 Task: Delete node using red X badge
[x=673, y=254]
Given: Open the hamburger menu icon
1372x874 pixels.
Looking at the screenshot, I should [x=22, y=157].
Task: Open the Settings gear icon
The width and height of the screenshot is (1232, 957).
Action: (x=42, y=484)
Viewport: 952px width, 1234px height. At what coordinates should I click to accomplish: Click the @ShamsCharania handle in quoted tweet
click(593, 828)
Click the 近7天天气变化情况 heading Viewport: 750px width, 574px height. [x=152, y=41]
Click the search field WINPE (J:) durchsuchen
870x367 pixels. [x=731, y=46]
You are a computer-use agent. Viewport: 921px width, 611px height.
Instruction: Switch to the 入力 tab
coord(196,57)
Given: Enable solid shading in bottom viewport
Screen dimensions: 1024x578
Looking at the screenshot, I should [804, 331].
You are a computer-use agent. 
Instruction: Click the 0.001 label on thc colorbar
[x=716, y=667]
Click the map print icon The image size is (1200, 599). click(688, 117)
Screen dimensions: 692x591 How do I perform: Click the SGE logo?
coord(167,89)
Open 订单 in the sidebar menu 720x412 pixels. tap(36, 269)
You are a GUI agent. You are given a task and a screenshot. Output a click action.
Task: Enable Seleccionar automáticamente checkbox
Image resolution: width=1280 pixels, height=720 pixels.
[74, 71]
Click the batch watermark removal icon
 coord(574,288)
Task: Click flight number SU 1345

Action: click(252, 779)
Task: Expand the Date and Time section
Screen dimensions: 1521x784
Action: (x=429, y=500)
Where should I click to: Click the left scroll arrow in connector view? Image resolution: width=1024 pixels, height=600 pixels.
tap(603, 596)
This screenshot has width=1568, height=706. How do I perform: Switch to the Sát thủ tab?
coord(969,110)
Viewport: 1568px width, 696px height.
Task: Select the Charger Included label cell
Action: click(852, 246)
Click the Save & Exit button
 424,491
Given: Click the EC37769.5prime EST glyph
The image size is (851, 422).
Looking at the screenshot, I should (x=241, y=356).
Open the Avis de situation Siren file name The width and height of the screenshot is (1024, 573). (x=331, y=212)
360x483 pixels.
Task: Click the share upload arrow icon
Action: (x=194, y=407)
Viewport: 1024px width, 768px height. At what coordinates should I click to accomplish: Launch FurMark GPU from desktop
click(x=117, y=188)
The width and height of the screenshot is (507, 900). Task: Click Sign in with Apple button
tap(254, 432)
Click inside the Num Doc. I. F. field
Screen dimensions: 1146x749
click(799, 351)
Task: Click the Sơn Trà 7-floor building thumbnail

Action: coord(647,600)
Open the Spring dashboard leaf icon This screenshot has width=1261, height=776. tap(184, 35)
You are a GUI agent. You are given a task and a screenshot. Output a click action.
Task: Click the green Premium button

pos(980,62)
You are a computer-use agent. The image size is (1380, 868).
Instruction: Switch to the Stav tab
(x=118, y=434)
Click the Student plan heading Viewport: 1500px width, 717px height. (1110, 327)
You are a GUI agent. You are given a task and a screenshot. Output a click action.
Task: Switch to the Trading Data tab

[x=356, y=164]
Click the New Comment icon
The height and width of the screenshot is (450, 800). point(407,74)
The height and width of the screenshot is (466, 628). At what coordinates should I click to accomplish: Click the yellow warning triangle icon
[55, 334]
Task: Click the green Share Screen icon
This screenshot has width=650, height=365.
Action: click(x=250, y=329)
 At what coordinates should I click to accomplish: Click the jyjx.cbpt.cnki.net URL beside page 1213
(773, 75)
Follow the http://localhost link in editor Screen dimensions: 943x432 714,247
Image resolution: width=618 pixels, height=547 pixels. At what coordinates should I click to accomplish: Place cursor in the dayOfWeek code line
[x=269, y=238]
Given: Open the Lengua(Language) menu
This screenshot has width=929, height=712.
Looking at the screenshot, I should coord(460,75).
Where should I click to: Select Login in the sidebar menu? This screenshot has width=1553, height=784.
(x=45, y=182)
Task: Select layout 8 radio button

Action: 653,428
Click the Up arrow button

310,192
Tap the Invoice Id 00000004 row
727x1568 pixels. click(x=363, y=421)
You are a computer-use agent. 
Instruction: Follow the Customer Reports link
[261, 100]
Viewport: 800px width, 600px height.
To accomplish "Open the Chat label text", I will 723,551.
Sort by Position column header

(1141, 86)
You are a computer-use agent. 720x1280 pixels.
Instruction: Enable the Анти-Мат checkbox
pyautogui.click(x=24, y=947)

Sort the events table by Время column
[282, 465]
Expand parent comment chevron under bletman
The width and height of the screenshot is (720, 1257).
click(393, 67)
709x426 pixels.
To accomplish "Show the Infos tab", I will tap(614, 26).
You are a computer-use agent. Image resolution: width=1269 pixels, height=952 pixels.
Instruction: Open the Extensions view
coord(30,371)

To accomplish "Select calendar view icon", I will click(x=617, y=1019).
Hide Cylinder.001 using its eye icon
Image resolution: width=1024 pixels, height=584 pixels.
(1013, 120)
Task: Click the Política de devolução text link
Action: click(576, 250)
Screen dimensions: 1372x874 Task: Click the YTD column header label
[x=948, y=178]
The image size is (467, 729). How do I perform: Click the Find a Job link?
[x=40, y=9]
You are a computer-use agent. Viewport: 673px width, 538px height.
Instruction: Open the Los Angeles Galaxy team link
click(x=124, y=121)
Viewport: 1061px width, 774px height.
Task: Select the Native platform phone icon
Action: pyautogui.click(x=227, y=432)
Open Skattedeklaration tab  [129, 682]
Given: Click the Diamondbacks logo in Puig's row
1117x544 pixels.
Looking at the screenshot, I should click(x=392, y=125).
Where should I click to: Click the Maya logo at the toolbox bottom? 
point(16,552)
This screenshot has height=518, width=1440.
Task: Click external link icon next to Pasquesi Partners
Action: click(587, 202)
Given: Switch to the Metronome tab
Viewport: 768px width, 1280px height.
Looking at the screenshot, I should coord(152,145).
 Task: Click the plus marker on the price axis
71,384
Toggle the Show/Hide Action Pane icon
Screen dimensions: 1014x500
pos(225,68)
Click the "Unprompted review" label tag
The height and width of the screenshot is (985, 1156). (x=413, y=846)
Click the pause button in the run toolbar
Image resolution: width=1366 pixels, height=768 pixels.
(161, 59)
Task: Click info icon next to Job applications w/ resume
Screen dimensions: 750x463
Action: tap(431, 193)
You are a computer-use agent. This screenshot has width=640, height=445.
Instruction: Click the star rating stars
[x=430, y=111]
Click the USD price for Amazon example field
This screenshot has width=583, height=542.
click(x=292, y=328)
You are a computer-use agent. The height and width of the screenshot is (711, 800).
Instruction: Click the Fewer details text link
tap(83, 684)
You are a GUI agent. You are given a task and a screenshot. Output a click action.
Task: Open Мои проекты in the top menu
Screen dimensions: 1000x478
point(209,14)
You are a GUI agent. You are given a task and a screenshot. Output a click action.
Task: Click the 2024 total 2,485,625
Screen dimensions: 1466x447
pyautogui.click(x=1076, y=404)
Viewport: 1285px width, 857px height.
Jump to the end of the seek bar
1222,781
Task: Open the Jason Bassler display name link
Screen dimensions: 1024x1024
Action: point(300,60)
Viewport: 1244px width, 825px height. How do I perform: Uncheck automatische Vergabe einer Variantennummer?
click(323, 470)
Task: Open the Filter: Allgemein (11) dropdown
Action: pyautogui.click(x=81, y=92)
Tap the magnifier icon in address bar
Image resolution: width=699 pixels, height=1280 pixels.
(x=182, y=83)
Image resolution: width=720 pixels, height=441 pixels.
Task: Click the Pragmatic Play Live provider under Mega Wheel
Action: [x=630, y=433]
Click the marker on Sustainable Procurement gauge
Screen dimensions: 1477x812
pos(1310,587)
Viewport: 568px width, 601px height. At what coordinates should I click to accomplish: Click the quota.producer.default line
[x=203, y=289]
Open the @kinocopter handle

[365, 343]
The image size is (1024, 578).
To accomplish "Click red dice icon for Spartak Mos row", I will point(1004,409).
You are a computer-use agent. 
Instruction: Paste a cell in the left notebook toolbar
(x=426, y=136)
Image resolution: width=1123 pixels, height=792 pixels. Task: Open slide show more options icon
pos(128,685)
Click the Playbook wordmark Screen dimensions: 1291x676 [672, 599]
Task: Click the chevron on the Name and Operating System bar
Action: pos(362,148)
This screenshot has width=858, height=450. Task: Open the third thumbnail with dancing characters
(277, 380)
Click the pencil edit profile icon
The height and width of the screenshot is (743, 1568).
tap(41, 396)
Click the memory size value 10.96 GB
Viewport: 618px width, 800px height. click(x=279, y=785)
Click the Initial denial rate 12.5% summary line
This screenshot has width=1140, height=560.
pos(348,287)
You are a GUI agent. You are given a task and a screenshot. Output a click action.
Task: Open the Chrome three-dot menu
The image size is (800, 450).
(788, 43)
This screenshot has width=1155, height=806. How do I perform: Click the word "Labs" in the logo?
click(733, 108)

▸ WHAT YOU ARE ASKED TO DO: Working through the data above, find every line holding "Expand" and copy it.

▸ SOLUTION TO THIS TASK:
Task: Expand the Date and Time section
Expand parent comment chevron under bletman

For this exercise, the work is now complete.